So, both Justices indulge in a little institutional analysis. Justice Scalia is worried about the limitations of courts: they need clear rules to maintain the will to stand up to Congress and the appearance of principled legitimacy. Justice Ginsburg is worried about the limitations of the legislature: it won't do well perceiving and calling attention to constitutional violations. Ah, it's the old conundrum: are you more concerned about a court tinging over into behavior more associated with a legislature or a legislature asked to behave in a way that seems to resemble a court's work?



I suppose if you think Congress, unconstrained, is likely to do a good job of identifying social problems and designing good remedies, you will want to give Congress more room to maneuver—especially if you don't think there is anything particularly positive that the states might do with their court-protected autonomy.

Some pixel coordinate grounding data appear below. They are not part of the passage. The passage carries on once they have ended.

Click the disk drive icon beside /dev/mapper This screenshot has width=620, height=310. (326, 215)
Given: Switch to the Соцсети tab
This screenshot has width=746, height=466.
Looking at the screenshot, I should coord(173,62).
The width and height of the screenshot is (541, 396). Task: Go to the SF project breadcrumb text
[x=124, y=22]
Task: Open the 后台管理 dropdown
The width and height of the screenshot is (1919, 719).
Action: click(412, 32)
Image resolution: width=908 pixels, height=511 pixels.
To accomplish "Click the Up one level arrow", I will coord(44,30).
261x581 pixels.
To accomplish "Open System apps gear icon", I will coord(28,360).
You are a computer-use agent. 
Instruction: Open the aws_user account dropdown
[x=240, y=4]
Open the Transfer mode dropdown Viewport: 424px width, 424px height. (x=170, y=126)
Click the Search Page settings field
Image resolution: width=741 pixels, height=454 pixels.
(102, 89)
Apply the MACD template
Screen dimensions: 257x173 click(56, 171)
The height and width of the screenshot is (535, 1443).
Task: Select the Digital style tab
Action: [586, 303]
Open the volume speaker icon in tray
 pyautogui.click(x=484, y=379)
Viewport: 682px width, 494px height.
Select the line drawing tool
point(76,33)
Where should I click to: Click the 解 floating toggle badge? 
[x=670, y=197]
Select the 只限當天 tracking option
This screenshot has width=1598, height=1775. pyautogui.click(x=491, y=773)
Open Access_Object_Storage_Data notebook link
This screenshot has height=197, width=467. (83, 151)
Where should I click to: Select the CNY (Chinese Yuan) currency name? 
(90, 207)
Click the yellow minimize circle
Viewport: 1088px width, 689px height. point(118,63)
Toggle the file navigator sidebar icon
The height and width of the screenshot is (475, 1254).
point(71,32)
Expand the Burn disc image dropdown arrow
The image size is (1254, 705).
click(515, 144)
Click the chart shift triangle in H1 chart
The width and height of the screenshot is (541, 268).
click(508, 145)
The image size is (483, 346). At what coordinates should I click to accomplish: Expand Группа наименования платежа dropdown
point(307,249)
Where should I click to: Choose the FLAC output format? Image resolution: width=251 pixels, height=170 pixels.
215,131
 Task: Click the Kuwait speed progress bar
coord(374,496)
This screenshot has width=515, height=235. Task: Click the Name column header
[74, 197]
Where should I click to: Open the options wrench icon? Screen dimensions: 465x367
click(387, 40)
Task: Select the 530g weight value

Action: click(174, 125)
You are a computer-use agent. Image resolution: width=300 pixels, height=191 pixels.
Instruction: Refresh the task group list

But if you are more skeptical about Congress, you won't mind making its work encroaching on the states quite hard and enhancing the ability of the courts to protect state autonomy.



If you can't take a strong across-the-board position about such matters, however, you should like the congruence and proportionality test the Court actually applies: it's flexible enough to allow the decisionmaker to find a way to validate the §5 statutes it finds most appealing. Just be prepared to hear carping about " judicial arbitrariness and policy-driven decisionmaking." (I'm sure Justice O'Connor is.)